Abstract
Objective To examine the mortality rates in hospitalised patients with ankylosing spondylitis (AS), and the association of extra-articular manifestations (EAM) and co-morbidities with mortality rates.
Methods The study was a retrospective population-based cohort study using linked administrative data of hospitalised AS patients (n=1,791) and a matched comparison group (n=8,955). Mortality data for patients were obtained from the Western Australian Death Register. The presence of EAM and co-morbidities were identified from hospital records. Mortality rates were compared between the two groups using Cox proportional hazard models, overall and stratified by a history of EAM, comorbidities and smoking status.

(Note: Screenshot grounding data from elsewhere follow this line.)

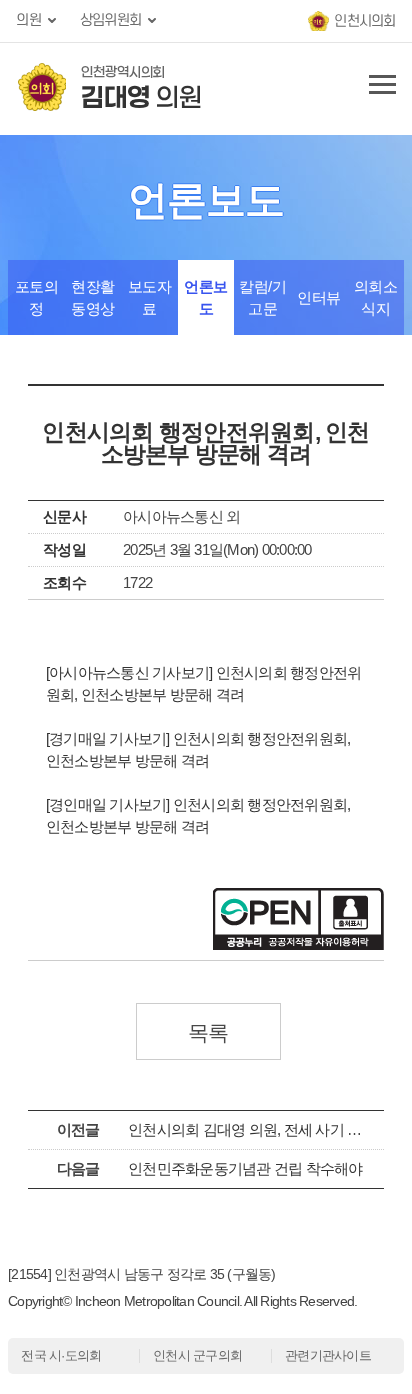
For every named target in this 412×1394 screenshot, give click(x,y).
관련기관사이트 (328, 1355)
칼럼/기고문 (262, 297)
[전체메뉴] (379, 89)
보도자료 (150, 297)
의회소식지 (376, 297)
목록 (208, 1032)
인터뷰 (319, 297)
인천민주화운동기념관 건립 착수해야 (245, 1168)
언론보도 (206, 297)
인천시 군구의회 (197, 1355)
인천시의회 (364, 21)
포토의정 (37, 297)
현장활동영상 (93, 297)
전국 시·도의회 (61, 1355)
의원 (28, 20)
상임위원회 (110, 20)
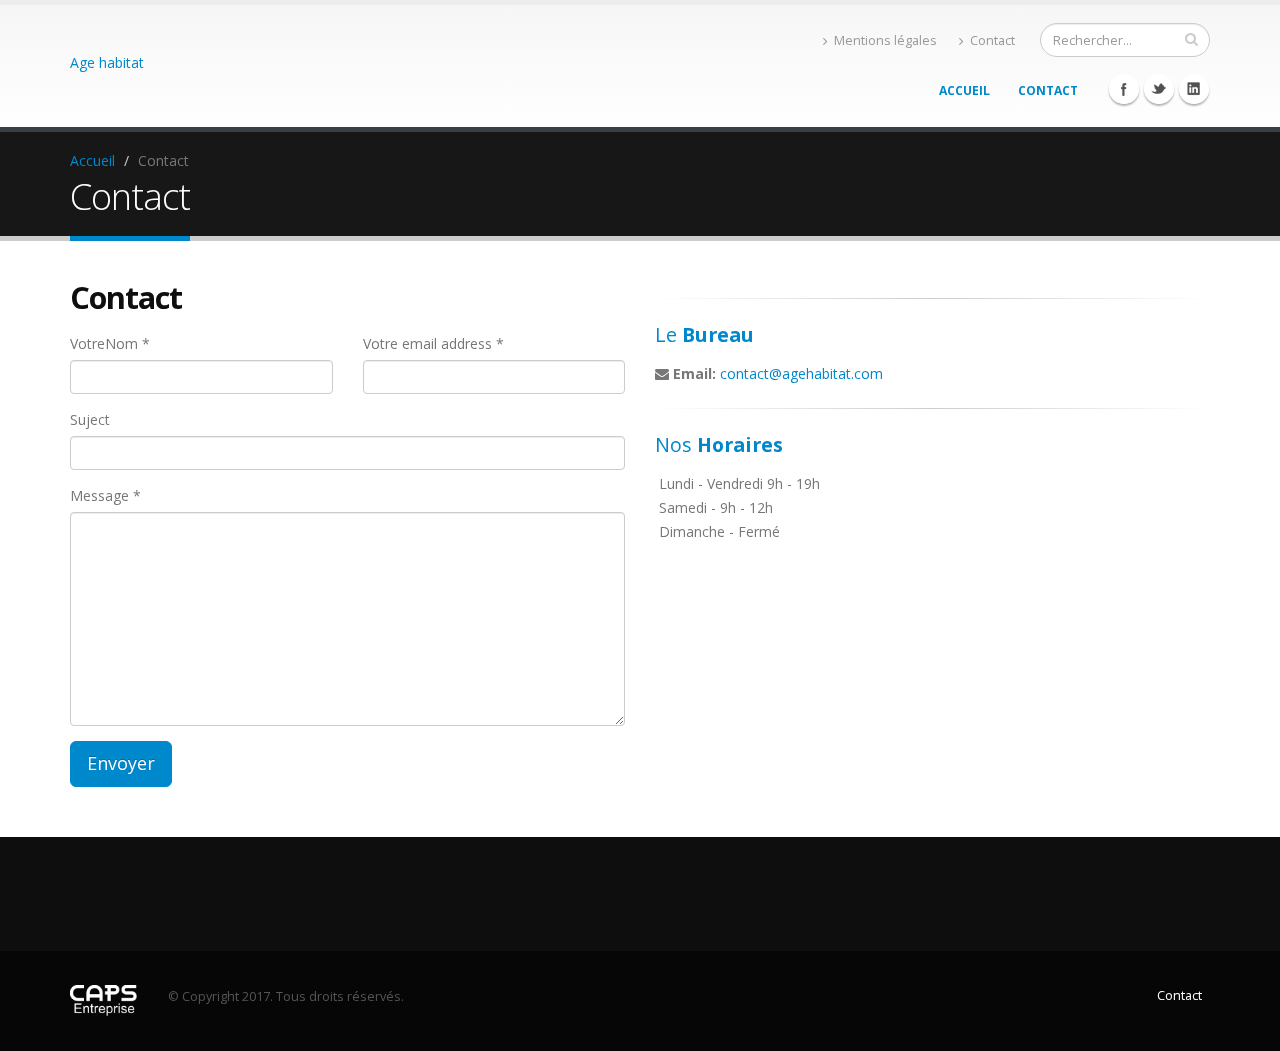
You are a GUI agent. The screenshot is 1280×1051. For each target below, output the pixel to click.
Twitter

Results Crude mortality rates were significantly higher in AS patients than the comparison group (HR:1.85, 95%CI:1.62-2.12) with excess mortality in the AS group associated with cardiovascular disease (HR:5.32, 95%:3.84-7.35), cancer (HR:1.68, 95%CI:1.27-2.23), external causes (HR:3.92, 95%CI:2.28-6.77) and infections (HR:25.92, 95%CI:7.50-89.56). When patients were stratified by a history of EAM, cardiovascular disease, and smoking the risk of mortality was elevated in both patients with and without each risk factor. Within patients with AS, a history of cardiovascular disease (HR:6.33, 95%CI:4.79-8.38), diabetes (HR:2.81, 95%CI:1.99-3.95), smoking (HR:1.49, 95%CI:1.18-1.89) and EAM (HR:1.62, 95%CI: 1.24–2.11) were associated with an increased risk of mortality.
Conclusion The presence of co-morbidities, EAMs, and smoking contribute to an increased risk of all-cause mortality in hospitalised AS patients compared to the comparison group. These results support the need to prevent or reduce the occurrence of co-morbidity and smoking in AS patients.